Stephen King knew a bouncer who could distinguish a kid with a fake ID from a legal adult with a careful moment of scrutiny. "It's in the eyes," the bouncer had told King, "in the way they look at you." King in his 40s interpreted his friend as saying that older eyes "lost" something. I'm sure the 60-something King would now see it differently.
It always annoyed me, in my teenaged years, when my mother called me a kid. I didn't understand the perspective of age. I didn't realize that being considered a kid could be anything other than a social status putdown by a haughty old-timer. There are many benefits in youth. I didn't "get" that age gives us more than wrinkles -- that it also affords us certain scars upon the soul. Scars build up through time, and may limit us in ways, but time also provides us calluses, like the ones built up on an expert guitarist's fingers, that enable him to play a jazz riff. Younger players can't play that long since their fingers are still soft. Maybe older eyes, with their different vision, can see things younger eyes can't -- and vice versa.
The eyes are the windows to the soul, as the Latin statesman Cicero first said, and as way too many people have quoted. It bears repeating if only for the point -- the difference in the eyes may not be the loss of something but a necessary change of vintage --- a deepening, a broadening of vision. As we get older, nearsighted people often become farsighted. Maybe that's more than an optical phenomenon. In what seems like a matter of weeks, we become our parents in many ways, even if only to stand in contradiction to them. We lose something that youth retains, but we gain something, too.
I first started writing my novel erotic romane, Defining Moments (MC Books), when I was 41. As I wrote it, I feared the couple was too idealized and, well, old to be an acceptable erotic romance couple. I've now published the novel as my hour is about to strike 52. I know now that fifty-somethings are just twenty-somethings with whiter hair. My only worry was that an audience in the twilight of Twilight romantica couldn't embrace my fiery-hearted late-blooming lovers. I'm happy to say that reviews suggest I was wrong. Young people see the same things we do, just in different ways.

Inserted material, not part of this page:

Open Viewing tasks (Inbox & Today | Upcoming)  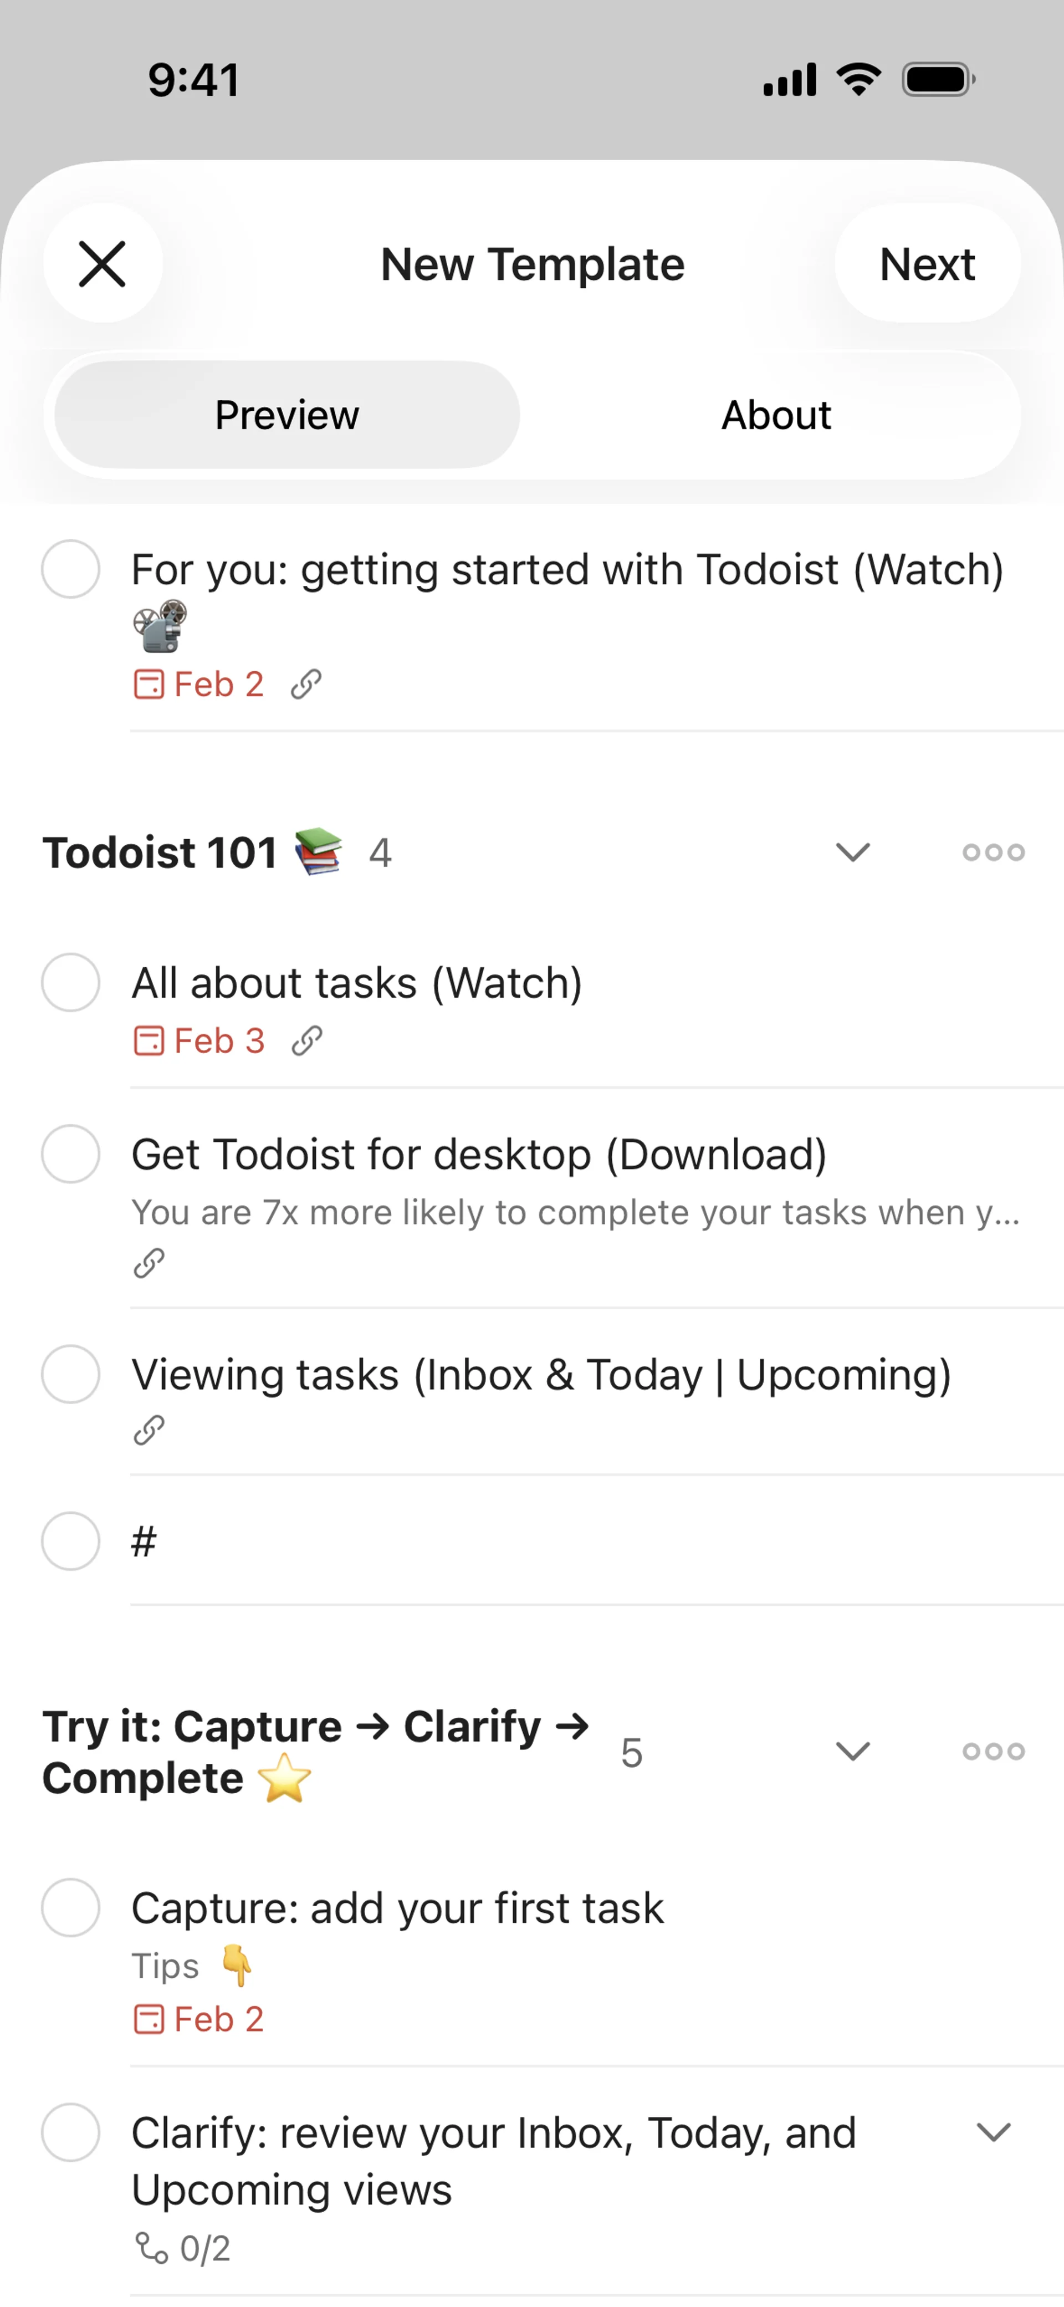(x=541, y=1374)
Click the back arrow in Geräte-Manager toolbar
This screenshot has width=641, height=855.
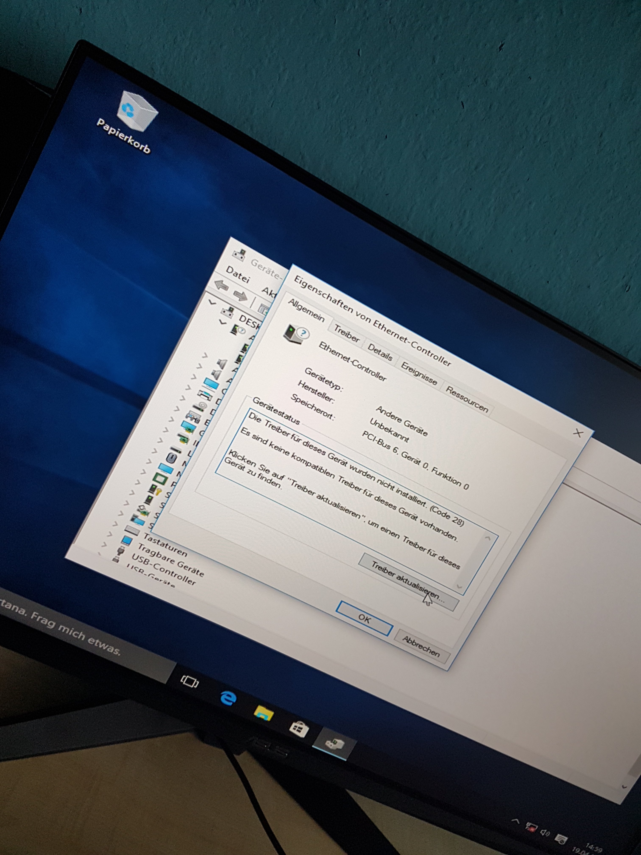tap(222, 286)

Perhaps Stephen's door guard friend couldn't see what was there because he didn't have a sufficient range of sight. The older eyes weren't missing anything. They just weren't focused on him. Us oldies know the future belongs to us and that our hours won't go on forever. We're closer to the end than we are the beginning. We direct our eyes to the future, to the days beyond, and we don't worry about the reaction of the doorman. That's something the young might learn from us, just as we could learn from the young.